Local Voice (FluidAudio TTS/STT)
PassAudited by ClawScan on May 1, 2026.
Overview
The skill coherently implements a local TTS/STT daemon, with no evidence of exfiltration or destructive behavior, but users should notice that setup creates a persistent localhost service, builds third-party code, and may log short transcript snippets locally.
This appears suitable for a local Apple Silicon voice service if you are comfortable building third-party Swift dependencies and running a persistent localhost daemon. Before installing, understand how to stop/remove the LaunchAgent and consider disabling transcript logging if you will process private audio.
Findings (3)
Artifact-based informational review of SKILL.md, metadata, install specs, static scan signals, and capability signals. ClawScan does not execute the skill or run runtime probes.
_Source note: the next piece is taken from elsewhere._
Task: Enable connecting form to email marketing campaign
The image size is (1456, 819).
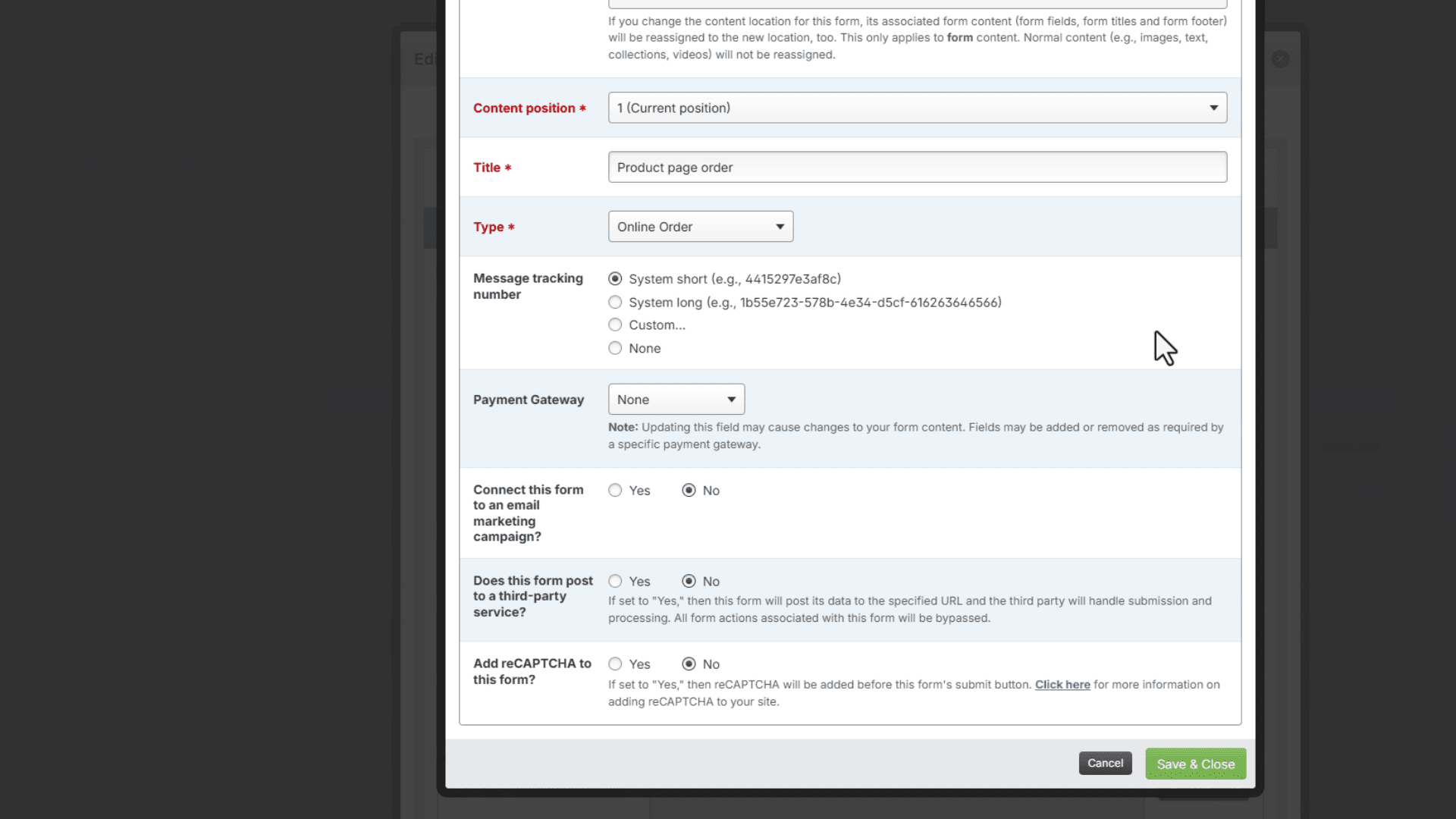Action: pos(615,490)
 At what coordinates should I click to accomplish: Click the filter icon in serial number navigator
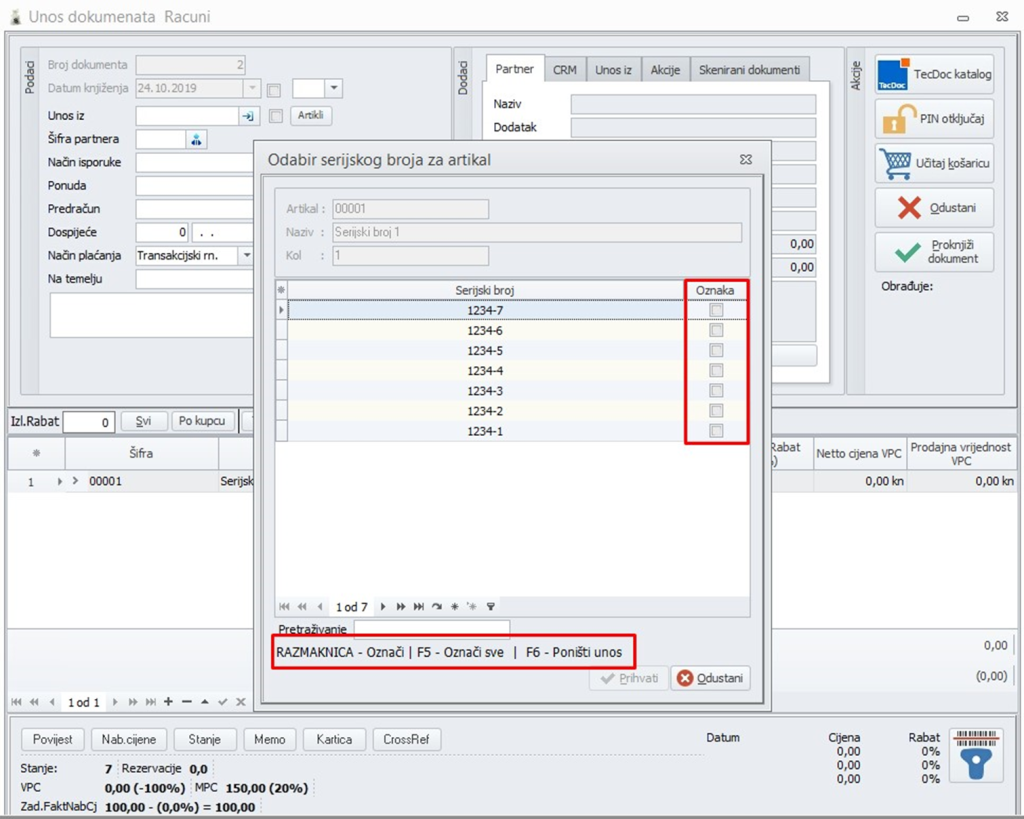[x=491, y=607]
The local voice server can continue running in the background and listening on its localhost port after setup.
The setup script creates a LaunchAgent that starts at load/login and is kept alive, so the voice daemon persists beyond a single command.
<key>RunAtLoad</key>\n <true/>\n <key>KeepAlive</key>\n <true/>
Install only if you want an always-on local voice service, and keep track of the LaunchAgent so you can unload or remove it when no longer needed.
Running the build may download and compile third-party code in addition to the reviewed skill files.
The build pulls third-party Swift packages from GitHub using version ranges rather than fully pinned revisions; this is common for Swift packages but still expands the trusted supply chain.
.package(url: "https://github.com/FluidInference/FluidAudio.git", from: "0.12.0"),\n.package(url: "https://github.com/hummingbird-project/hummingbird.git", from: "2.0.0")
Review or pin dependency versions if reproducibility is important, and run setup only from a trusted copy of the skill.
Short snippets of transcribed speech may remain in local logs, which could matter if speech contains private information.
The STT endpoint logs the first part of transcription results; when run under the provided LaunchAgent, stdout is directed to local log files.
print("👂 STT: \(String(format: "%.3f", elapsed))s -> \"\(text.prefix(50))...\"")Avoid sending sensitive audio unless you are comfortable with local logging, or remove/redact transcript logging before running the daemon.